### Problem
Determine how many lines in the entries below contain "computer", and output that number alone.

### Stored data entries
■ ■ ■

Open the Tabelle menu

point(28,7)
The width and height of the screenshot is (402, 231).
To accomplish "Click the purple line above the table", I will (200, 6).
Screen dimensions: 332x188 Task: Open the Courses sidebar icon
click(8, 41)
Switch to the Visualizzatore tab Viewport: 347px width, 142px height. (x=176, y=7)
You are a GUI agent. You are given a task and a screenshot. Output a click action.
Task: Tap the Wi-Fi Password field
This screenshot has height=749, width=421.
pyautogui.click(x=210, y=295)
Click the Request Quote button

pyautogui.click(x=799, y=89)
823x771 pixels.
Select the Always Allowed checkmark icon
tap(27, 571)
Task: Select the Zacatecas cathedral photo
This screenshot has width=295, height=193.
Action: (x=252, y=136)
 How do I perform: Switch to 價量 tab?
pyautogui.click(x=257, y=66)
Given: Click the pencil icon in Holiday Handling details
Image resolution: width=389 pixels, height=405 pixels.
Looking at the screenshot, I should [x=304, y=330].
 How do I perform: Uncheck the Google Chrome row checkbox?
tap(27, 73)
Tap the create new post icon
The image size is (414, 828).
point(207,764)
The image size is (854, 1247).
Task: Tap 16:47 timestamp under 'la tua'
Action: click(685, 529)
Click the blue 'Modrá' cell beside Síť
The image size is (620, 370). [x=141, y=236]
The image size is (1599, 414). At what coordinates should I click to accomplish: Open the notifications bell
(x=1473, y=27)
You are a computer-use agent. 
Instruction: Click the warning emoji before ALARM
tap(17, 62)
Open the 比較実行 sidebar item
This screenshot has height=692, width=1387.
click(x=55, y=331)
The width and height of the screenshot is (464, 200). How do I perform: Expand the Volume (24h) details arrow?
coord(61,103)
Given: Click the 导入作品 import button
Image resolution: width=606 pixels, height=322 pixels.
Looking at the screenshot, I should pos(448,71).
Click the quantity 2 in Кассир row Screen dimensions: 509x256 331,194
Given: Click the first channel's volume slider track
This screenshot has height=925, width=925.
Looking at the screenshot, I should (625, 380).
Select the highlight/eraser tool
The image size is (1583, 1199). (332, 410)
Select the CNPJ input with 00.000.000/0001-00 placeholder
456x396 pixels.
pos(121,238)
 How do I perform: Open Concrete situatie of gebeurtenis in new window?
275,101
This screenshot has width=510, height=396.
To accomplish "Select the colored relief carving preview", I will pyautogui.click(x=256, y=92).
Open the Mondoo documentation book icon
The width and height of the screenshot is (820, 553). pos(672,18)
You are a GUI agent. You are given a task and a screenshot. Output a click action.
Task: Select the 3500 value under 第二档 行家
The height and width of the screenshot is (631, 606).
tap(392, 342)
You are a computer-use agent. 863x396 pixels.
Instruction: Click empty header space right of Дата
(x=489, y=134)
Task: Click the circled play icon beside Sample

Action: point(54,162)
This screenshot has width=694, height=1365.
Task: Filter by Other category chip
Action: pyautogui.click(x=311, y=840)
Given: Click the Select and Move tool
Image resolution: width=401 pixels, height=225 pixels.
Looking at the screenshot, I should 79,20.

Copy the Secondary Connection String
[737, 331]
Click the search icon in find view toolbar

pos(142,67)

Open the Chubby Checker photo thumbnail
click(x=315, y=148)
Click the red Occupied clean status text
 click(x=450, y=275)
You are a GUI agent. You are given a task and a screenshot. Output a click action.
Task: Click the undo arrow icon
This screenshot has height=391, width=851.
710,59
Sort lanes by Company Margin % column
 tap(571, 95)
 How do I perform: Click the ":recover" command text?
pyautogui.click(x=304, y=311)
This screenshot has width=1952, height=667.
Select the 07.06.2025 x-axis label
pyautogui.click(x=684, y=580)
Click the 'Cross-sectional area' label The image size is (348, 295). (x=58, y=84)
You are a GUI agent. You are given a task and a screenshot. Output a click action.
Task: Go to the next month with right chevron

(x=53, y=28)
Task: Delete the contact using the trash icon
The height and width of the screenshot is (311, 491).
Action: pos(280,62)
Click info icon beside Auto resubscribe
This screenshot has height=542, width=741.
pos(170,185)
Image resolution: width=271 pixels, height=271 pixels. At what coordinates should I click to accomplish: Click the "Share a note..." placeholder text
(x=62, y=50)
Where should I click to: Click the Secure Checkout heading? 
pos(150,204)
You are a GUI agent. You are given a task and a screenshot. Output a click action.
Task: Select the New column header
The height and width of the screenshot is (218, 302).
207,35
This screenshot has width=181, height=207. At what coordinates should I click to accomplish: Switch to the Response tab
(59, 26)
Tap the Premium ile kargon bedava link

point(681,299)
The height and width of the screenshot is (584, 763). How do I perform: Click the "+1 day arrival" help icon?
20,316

■ ■ ■

### Solution
2